It is not only FGW that is bringing in steep fare increases. Across the network, companies are imposing increases of at least 5.4 per cent on unregulated fares while adding an average 4.8 per cent to regulated fares both above inflation rates, and on some selected season tickets adding at least 9 per cent to the cost. The train operators insist lamely that this is what they have been ordered to do by a Government that announced in July that more of the cost of running the railway should be met by passengers and less by taxpayers; translating this warning into the award of new franchises only to those companies that promised hefty increases in fares.

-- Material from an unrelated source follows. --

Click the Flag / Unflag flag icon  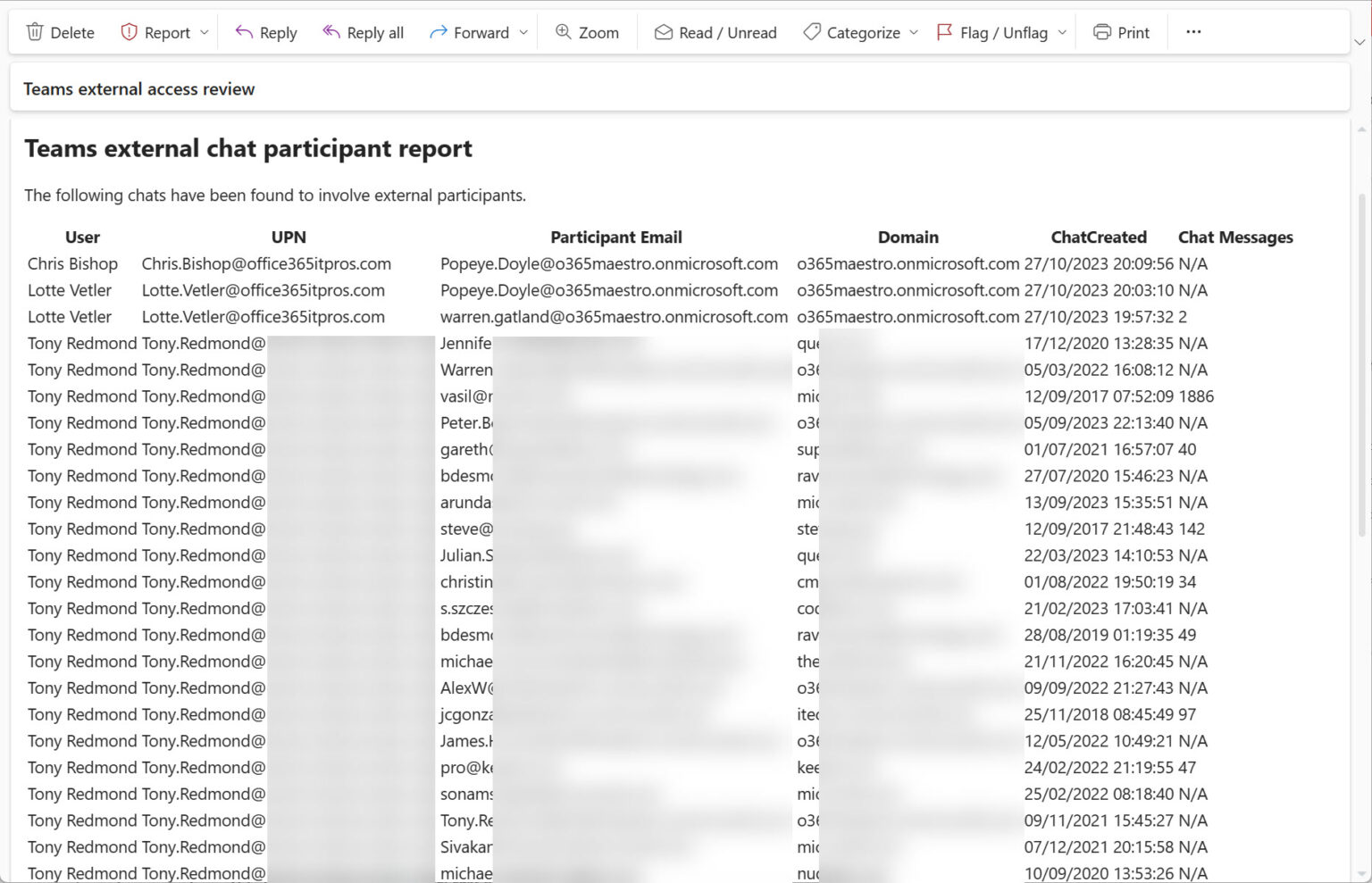tap(944, 31)
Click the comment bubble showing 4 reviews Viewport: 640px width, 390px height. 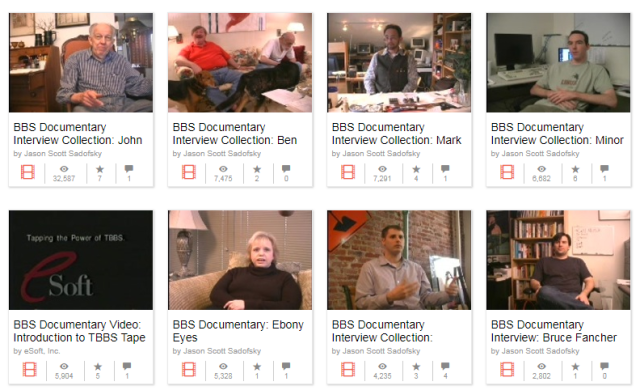(445, 366)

It is, indeed, a huge indictment of an inefficiently privatised railway that subsidies for rail travel are running at three times the rate that they were 15 years ago on British Rail, at a time of unprecedented passenger growth. Government frustration at poor management and a wasteful system is now leading to the risible and long-discredited device of trying to choke off demand by putting up fares as high as the market will bear. But neither Whitehall nor the train operators can escape blame, however much they try to put responsibility for unpopular fare rises on each other.
The Government, in its White Paper, clearly underestimated the rise in passenger numbers, and is determined not to acknowledge the factors gridlock on the roads, environmental concerns and its own promptings that might further encourage a switch from cars to trains and in turn increase the pressure on the Treasury to spend more on urgently needed infrastructure upgrades. The train operators, for their part, are now reaping windfall profits from soaring passenger numbers and the rise in ticket prices without coming under any further pressure to improve their services. Thanks to good performances by some well-run companies, not to mention timetable padding, overall punctuality has risen. But that national picture conceals wide differences. What is invidious is the decision by the worst performers to hold out for the biggest fare increases on the cynical assumption that most have a regional monopoly and that passengers have no choice. This is not only unfair; it also undercuts the only feeble redress available to passengers. FGW's performance is so far below the norm that many commuters would qualify for a 5 per cent discount which, after a 10 per cent fare rise, still represents a 5 per cent increase.
There ought, as passengers demand, to be an independent audit of the increases by all providers, some of whom are adept at using averages and a lack of transparency to sneak through unfair rises. It is no use asking the Department for Transport to adjudicate: it is in cahoots with the operators to force through the rises. If the Government is serious about greener public transport, it should ask an independent body to monitor fares and see whether these help or hinder greener transport in these overcrowded islands.